**Work required**
For every line of the material below, check for the string "will" and return the line if it is there.

**Data section**
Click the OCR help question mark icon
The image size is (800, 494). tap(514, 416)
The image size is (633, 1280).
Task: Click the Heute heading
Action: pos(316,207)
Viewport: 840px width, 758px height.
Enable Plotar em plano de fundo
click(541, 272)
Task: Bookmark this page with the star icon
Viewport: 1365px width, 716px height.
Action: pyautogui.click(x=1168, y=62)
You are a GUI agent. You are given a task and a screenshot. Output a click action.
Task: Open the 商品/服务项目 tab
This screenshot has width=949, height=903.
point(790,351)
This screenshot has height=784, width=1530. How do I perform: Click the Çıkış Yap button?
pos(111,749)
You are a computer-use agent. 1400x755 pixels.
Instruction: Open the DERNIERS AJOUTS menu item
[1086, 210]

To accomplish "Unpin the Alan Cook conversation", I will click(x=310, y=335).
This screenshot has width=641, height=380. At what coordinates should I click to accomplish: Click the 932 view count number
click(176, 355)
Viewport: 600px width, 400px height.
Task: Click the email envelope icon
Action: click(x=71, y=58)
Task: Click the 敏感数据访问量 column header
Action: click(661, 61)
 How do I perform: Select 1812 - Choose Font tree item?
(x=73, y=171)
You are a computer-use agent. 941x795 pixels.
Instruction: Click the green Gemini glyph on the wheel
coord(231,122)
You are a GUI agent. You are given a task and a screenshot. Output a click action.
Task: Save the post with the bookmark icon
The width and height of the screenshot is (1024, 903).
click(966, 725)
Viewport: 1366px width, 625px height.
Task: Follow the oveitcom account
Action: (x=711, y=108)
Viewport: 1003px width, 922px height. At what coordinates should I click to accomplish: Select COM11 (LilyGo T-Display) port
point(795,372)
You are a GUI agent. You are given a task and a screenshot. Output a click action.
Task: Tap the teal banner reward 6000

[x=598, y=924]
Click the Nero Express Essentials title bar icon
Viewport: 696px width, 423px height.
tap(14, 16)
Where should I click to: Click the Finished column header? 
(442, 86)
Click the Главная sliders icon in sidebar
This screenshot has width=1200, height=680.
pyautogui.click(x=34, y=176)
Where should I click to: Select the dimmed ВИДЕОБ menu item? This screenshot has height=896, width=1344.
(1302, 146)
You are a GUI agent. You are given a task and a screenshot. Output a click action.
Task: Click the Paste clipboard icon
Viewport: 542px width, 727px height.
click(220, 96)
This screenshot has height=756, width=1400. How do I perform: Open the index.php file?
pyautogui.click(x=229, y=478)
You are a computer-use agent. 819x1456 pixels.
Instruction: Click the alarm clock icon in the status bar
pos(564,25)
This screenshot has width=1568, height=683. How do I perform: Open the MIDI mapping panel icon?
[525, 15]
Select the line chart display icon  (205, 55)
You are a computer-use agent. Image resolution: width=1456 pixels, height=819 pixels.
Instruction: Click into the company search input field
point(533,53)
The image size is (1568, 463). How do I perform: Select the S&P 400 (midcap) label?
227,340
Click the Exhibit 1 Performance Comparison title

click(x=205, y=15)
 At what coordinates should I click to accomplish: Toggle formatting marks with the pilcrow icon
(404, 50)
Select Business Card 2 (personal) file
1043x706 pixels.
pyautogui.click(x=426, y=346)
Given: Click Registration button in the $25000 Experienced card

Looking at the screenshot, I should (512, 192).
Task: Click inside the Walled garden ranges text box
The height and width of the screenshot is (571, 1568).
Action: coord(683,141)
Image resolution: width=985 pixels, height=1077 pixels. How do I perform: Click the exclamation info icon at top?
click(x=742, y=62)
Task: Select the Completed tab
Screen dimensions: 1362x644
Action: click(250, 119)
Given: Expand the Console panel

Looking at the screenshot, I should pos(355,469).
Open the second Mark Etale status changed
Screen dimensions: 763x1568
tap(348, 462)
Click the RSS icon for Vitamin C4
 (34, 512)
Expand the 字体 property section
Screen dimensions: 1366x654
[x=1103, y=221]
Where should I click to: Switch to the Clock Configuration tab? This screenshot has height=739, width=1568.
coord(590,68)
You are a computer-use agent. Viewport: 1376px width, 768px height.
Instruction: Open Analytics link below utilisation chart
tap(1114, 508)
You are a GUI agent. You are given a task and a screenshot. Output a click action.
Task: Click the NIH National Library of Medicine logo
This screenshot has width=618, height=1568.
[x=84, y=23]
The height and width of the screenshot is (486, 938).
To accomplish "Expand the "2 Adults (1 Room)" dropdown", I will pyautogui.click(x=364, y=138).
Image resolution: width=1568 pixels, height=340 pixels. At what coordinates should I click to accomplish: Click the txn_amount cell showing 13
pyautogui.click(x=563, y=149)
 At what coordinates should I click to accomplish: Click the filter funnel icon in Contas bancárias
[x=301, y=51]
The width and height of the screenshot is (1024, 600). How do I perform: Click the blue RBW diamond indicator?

**Expected output**
To accomplish "Unpin the Alan Cook conversation", I will click(x=310, y=335).
To accomplish "Expand the "2 Adults (1 Room)" dropdown", I will pyautogui.click(x=364, y=138).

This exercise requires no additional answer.